- _Task prompt_
Your answer must restate each entry below word for word, with no pictures in it.
◇ ◇ ◇
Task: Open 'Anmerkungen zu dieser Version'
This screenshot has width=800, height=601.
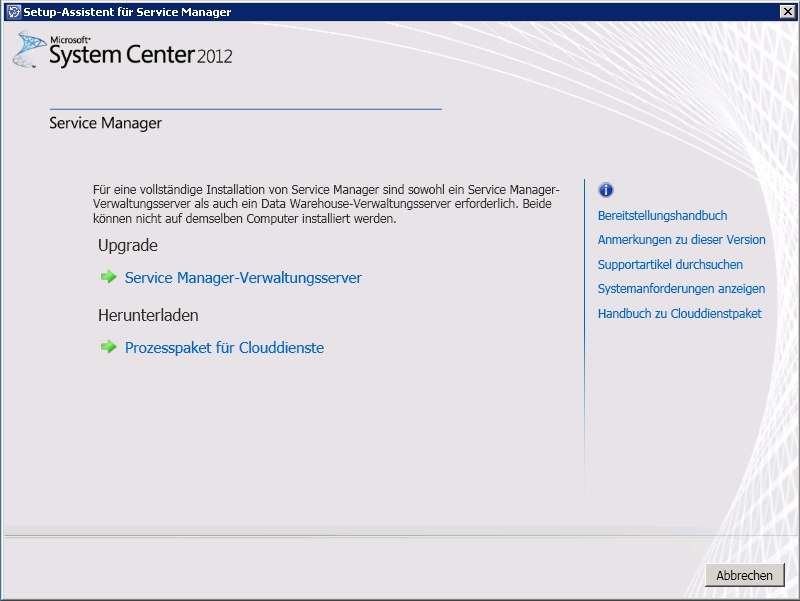Action: click(681, 240)
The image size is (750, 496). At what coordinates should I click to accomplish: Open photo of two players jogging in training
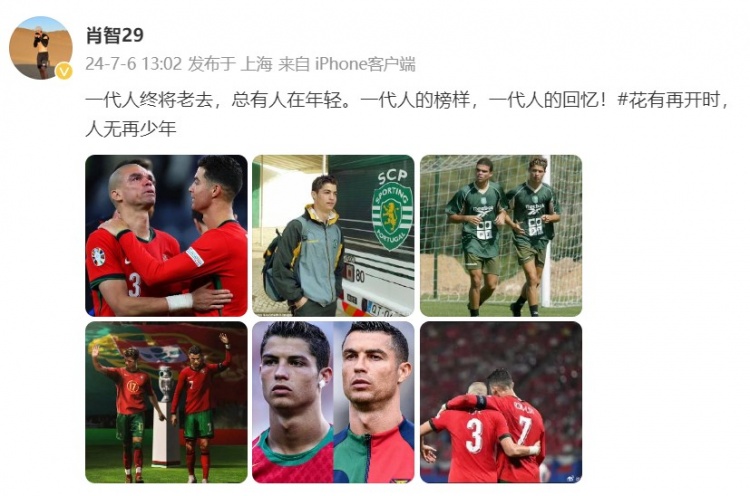[x=501, y=236]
◇ ◇ ◇
- _Worked solution_
Task: Open 'Anmerkungen zu dieser Version'
This screenshot has width=800, height=601.
Action: click(681, 240)
The image size is (750, 496). At what coordinates should I click to accomplish: Open photo of two players jogging in training
[x=501, y=236]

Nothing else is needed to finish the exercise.